America’s robust consumer economy helped it emerge as a global powerhouse. Nations once stood in line, eager to sell to America as our consumer economy composed over two-thirds of GDP. Grappling with the cost of living crisis and amid a private wave where confidence has been lost, Americans are spending significantly less but are more likely to fall into debt.

Retail sales in May rose only 0.1%, according to new data provided by the Commerce Department, falling short of expectations of a 0.3% rise. April’s figure was revised to show a -0.2% decline in retail sales. These figures are not adjusted for inflation as numbers like words can be used as rhetoric.

American consumers spend more on less. Yet as with every private wave, confidence declines and people begin to hoard. Hoarding is not an option for the average American who lives paycheck to paycheck. I reported that credit card debt is on the rise, increasing by $85.8 billion in Q4 of 2022 alone. The average American household has about $10,000 in credit card debt, marking an 8.9% YoY increase. Now, Americans are facing $1 trillion in credit card debt due to rising APR and inflation. As reported by the Federal Reserve, credit card debt rose $250 billion in the past two years but consumer spending is declining. Separate studies have found that nearly half (46%) of Americans cannot make their monthly credit card payments.

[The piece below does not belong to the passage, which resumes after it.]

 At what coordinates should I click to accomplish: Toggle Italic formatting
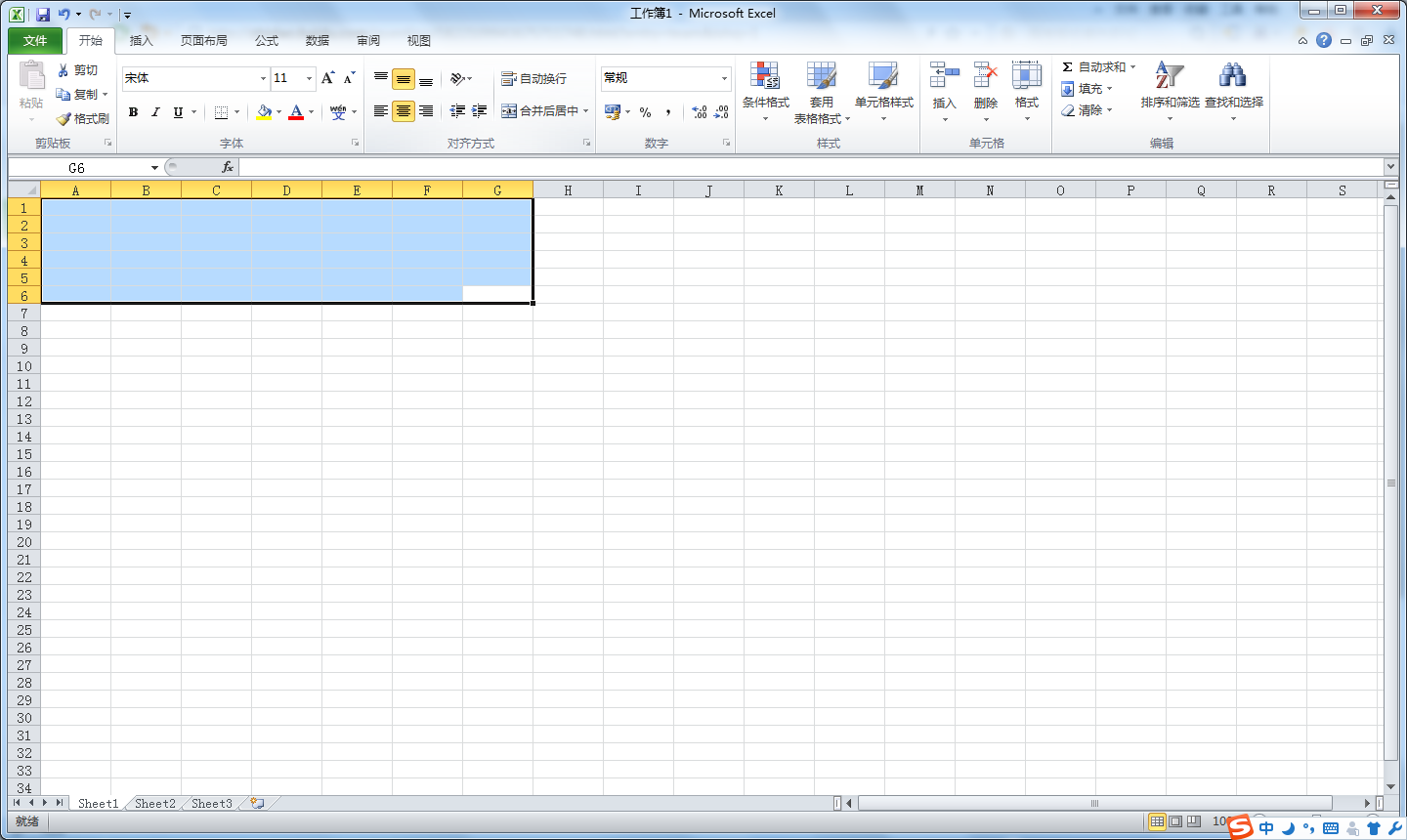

Inflation is hitting everyone. I also reported how the “rich” are experiencing higher rates of credit card delinquencies than ever before. Delinquencies across all tax brackets are exceeding pre-pandemic levels, and the central bank has called this a “trend” that is now “accelerating.” These delinquencies will eventually fall on the banks who are already experiencing a liquidity crisis. Every survey shows that Americans are relying on credit more so now than ever before.

Inflation and socialistic policies have damaged America’s strong capitalistic consumer economy. We have created an enemy out of our top trading partner, China, and the recent round of tariffs are merely the beginning. They say consumer spending is “cooling,” but this is indeed an “accelerating trend.” People are spending money on the basics like food and energy, and the demand for goods is simply not there.